Stored data
- - - -
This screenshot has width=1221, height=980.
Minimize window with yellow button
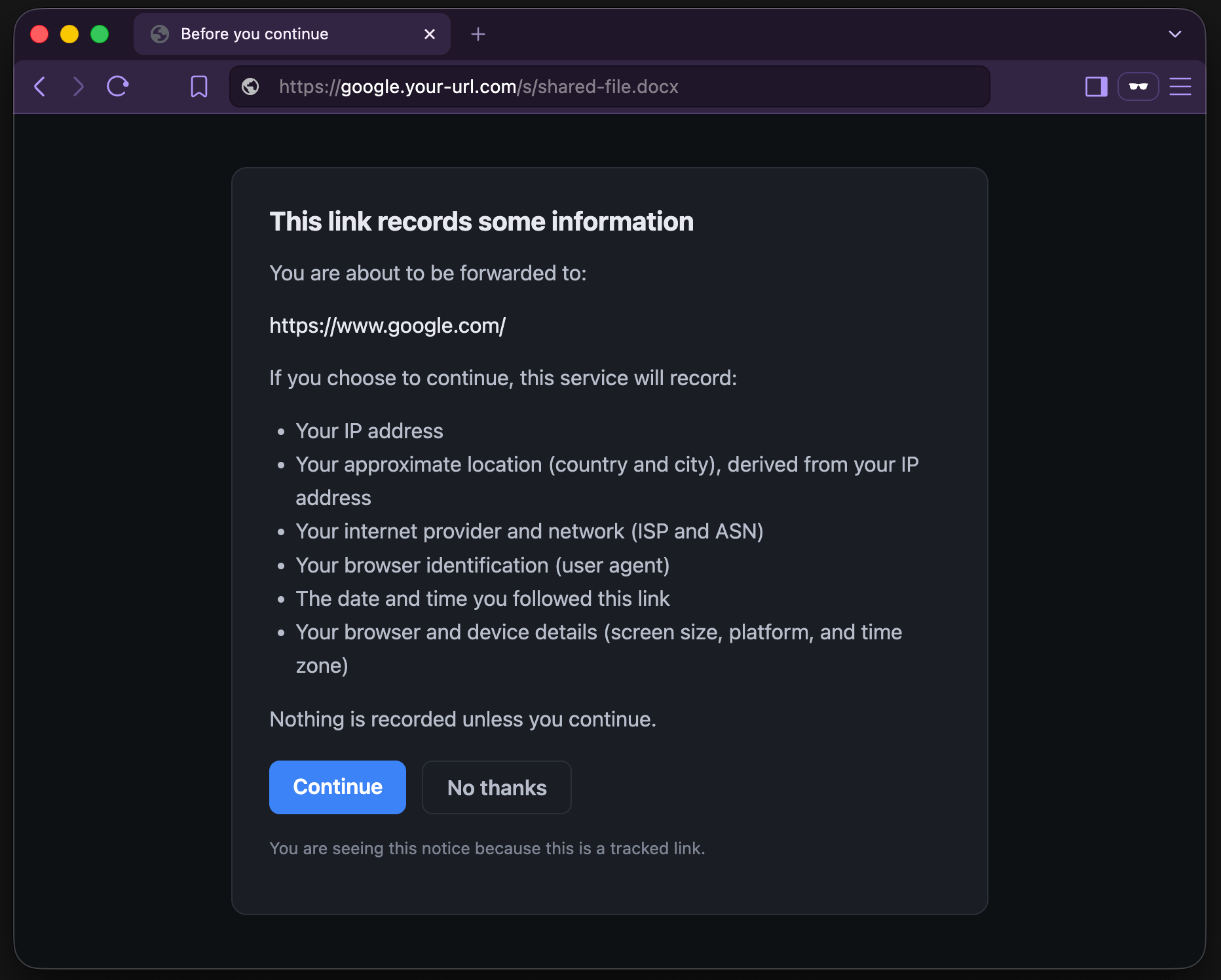(69, 34)
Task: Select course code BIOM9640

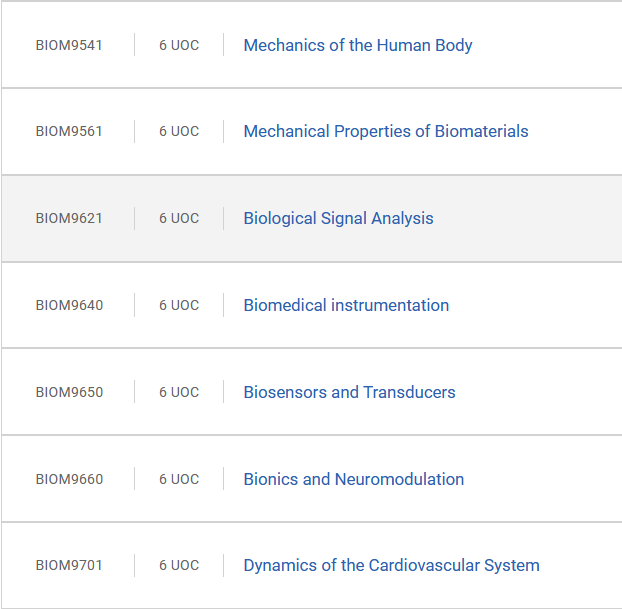Action: (69, 305)
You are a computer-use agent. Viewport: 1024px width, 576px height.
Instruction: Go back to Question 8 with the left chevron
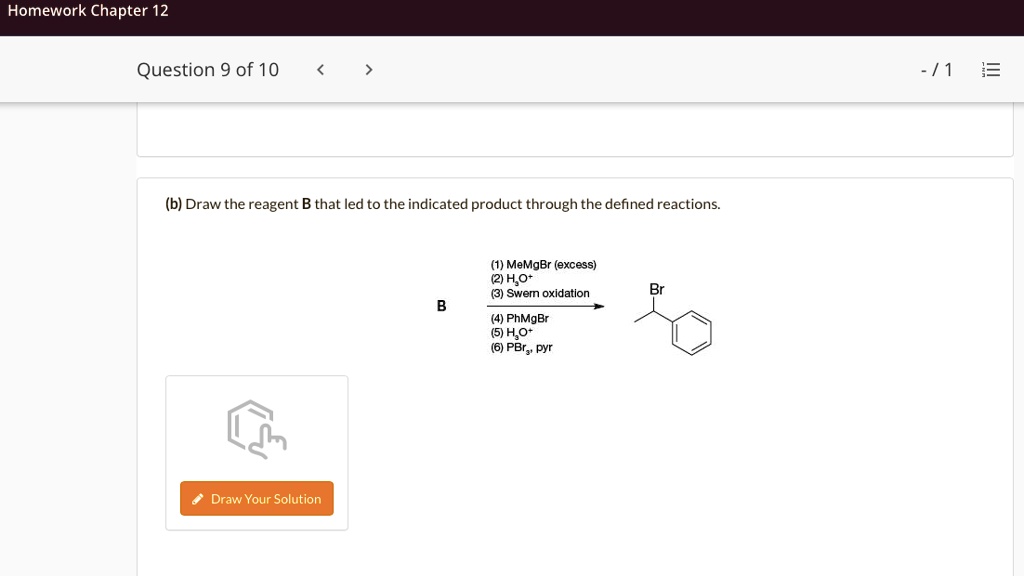320,69
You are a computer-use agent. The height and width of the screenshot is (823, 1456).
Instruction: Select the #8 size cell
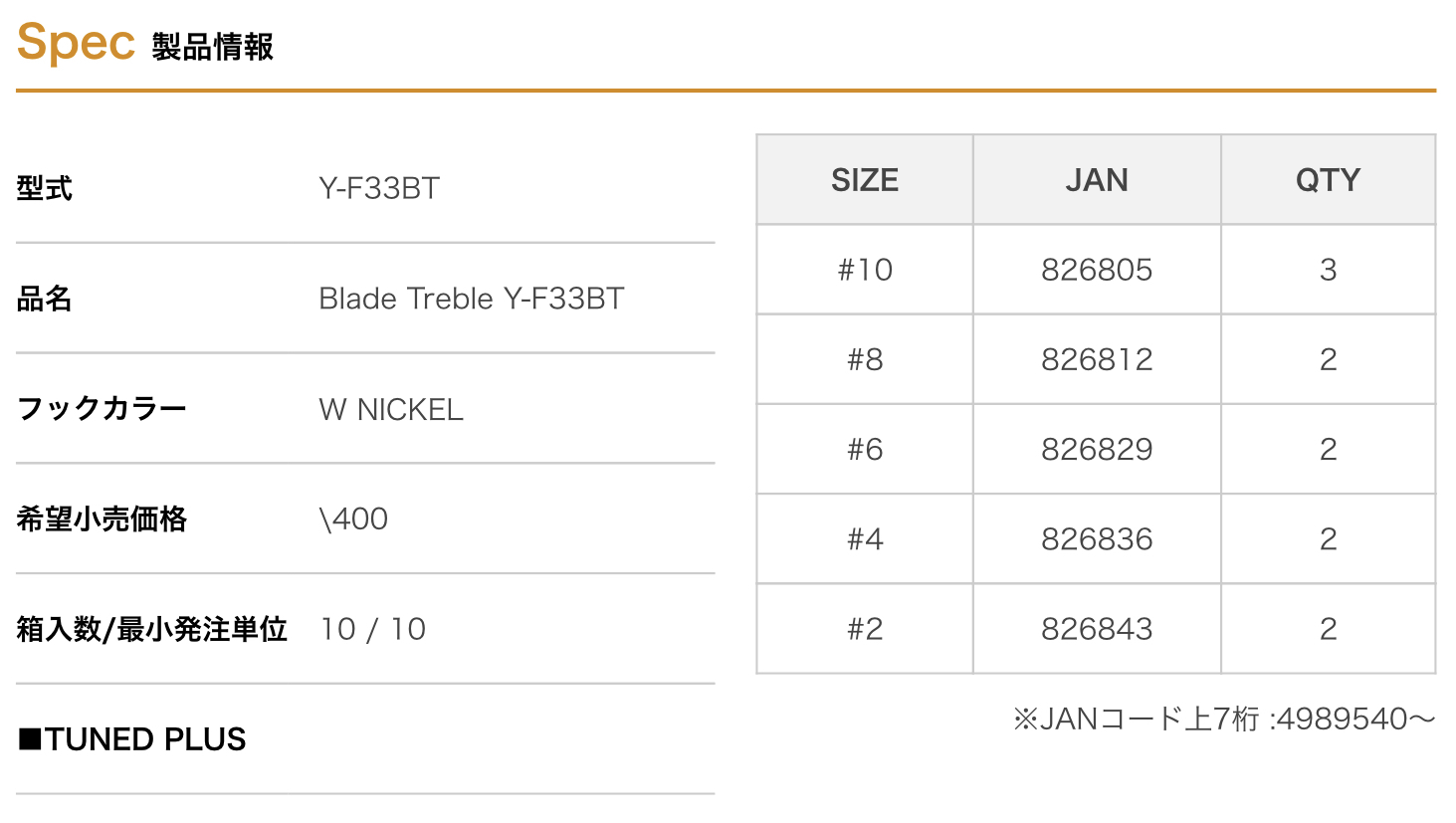coord(865,359)

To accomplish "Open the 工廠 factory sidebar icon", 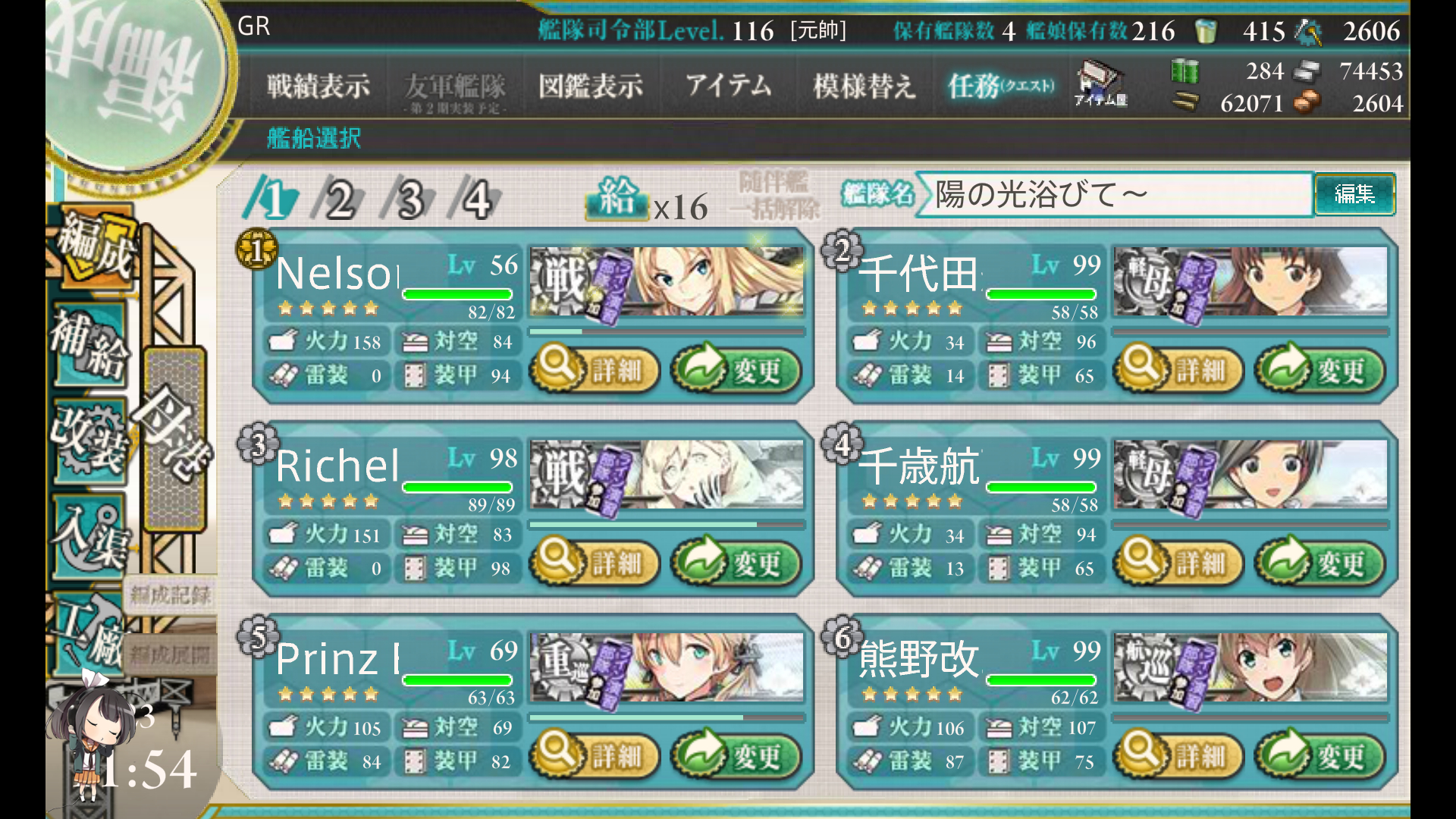I will (x=88, y=631).
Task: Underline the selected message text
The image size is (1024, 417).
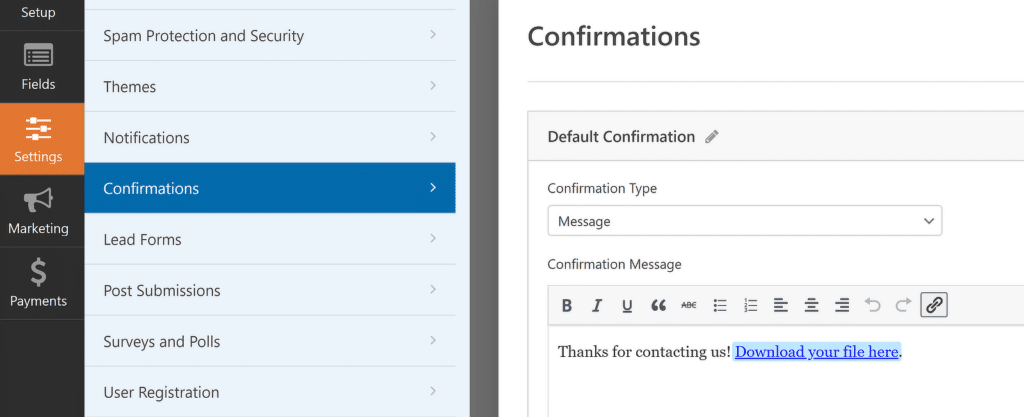Action: click(x=627, y=305)
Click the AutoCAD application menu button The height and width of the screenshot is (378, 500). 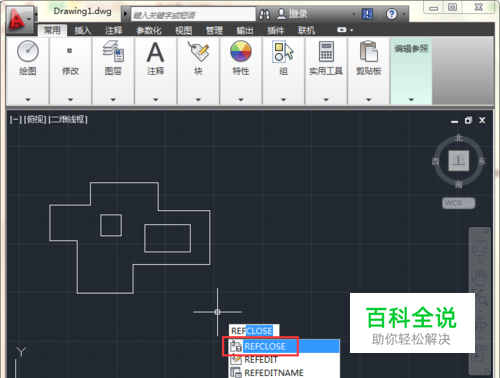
- - - -
• _What you have to do_
The copy should begin at the line containing "Task: Underline the selected message text" and end at the last line of the data above; please restate those lines word for word without the pictures.

• _Solution below_
Task: Underline the selected message text
The image size is (1024, 417).
Action: click(x=627, y=305)
Click the AutoCAD application menu button The height and width of the screenshot is (378, 500). 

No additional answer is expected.